Recall that q(x) and r(x) are relatively prime. The Euclidean Algorithm says that this gives us some polynomials, s(x) and t(x), such that sq(x)+tr(x) = 1. Now define a homomorphism E from (R[x]/I)x(R[x]/J) to R[x]/IJ by sending each coset-pair (a(x)+I, b(x)+J) to a(x)*t(x)*r(x) + b(x)*s(x)*q(x) + IJ. In particular, if the coset pair came from F, then a(x) = b(x), so that E(F(a(x)+IJ)) = E(a(x)+I,a(x)+J) = a(x)*[tr(x)+sq(x)] +IJ = a(x)*1 + IJ = a(x)+IJ, so EF is the identity. On the other hand, F(E(a(x)+I,b(x)+J)) = (a(x)*t(x)*r(x) + b(x)*s(x)*q(x) + I, a(x)*t(x)*r(x) + b(x)*s(x)*q(x) + J). Now a(x)*t(x)*r(x) + b(x)*s(x)*q(x) + I = atr(x) + I (because I kills multiples of q). But atr(x) = a(x)[1-sq(x)], which represents the same coset of I as a(x). Doing a similar thing for the second coordinate, with J, shows that FE is the identity, so E is an inverse to F.

Thus we just need to find s(x) and t(x), and we can find E((I, 1)) = p(x). This is the extended Euclidean algorithm; I've tried to write it in a way that can be carried out pretty algorithmically, but see end of post:

1. Start with q(x), r(x). It's best to keep track of things with three vectors, X,Y,Z each with three coordinates (for example X1 X2 X3). Start with X = (p(x), 1, 0), Y = (q(x), 0, 1), Z = (0,0,0)

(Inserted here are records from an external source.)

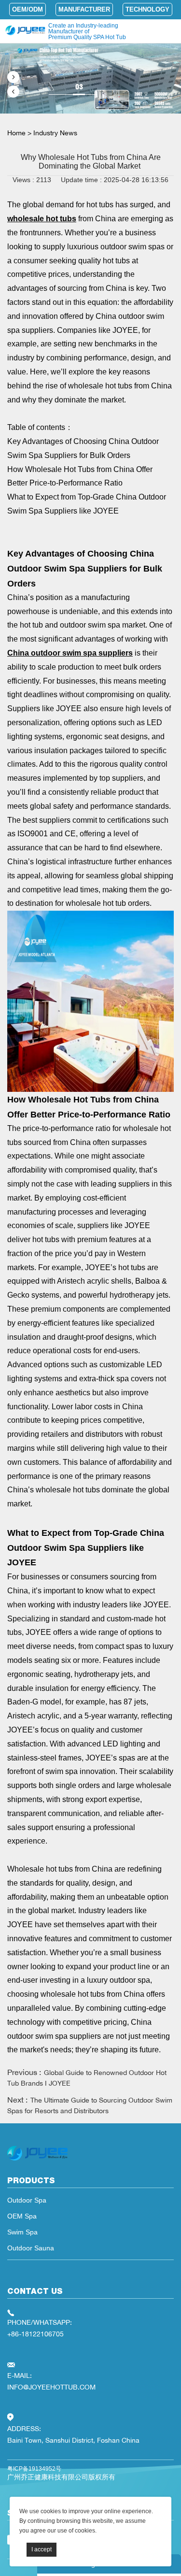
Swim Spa (22, 2232)
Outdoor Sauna (30, 2248)
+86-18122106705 (35, 2334)
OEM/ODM (27, 9)
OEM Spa (22, 2216)
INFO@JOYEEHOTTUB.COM (51, 2387)
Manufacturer (84, 9)
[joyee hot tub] (37, 2160)
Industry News (55, 133)
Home (16, 133)
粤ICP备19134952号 (34, 2468)
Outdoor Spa (26, 2200)
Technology (147, 9)
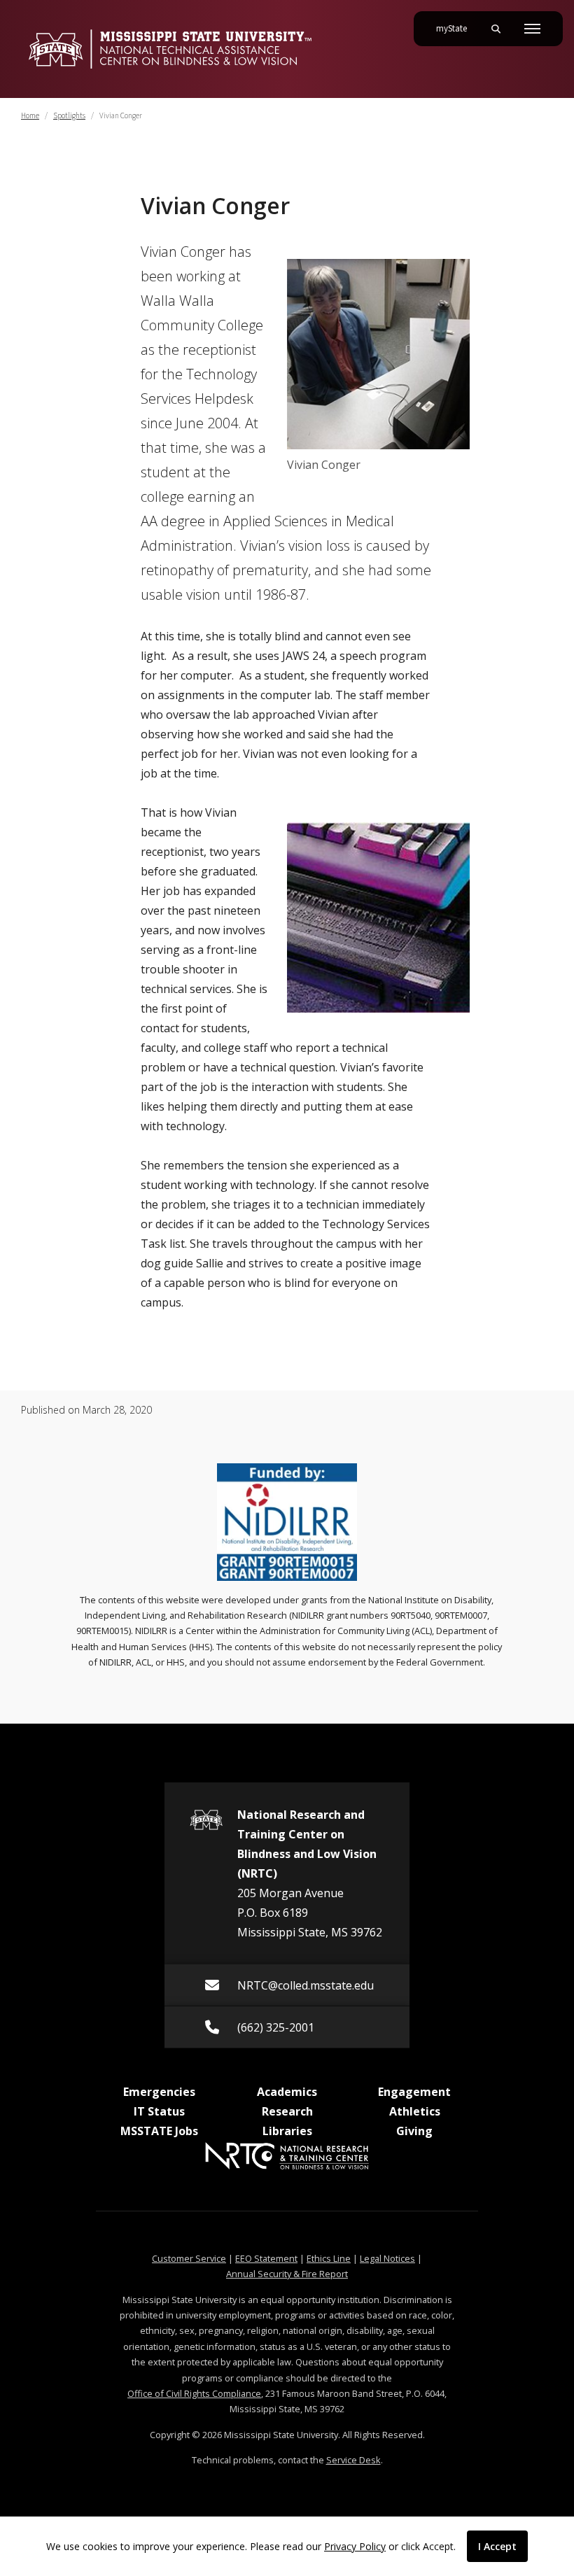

2. While Y1 is not 0, do the following:

Z = X - k(x)Y, where k(x) is the polynomial part of X1/Y1, ie the quotient without the remainder.

Now set X = Y, Y = Z and repeat until Y1 = 0

3. Then, if q and r really have no common factors except 1, you'll finish with X1 = 1, X2 = t(x), X3 = s(x). Now you can construct E, and apply it to (0, 1) to get p(x).

End of post: This Euclidean algorithm is really the heart of the matter; can you prove that it terminates in the way I claim it does?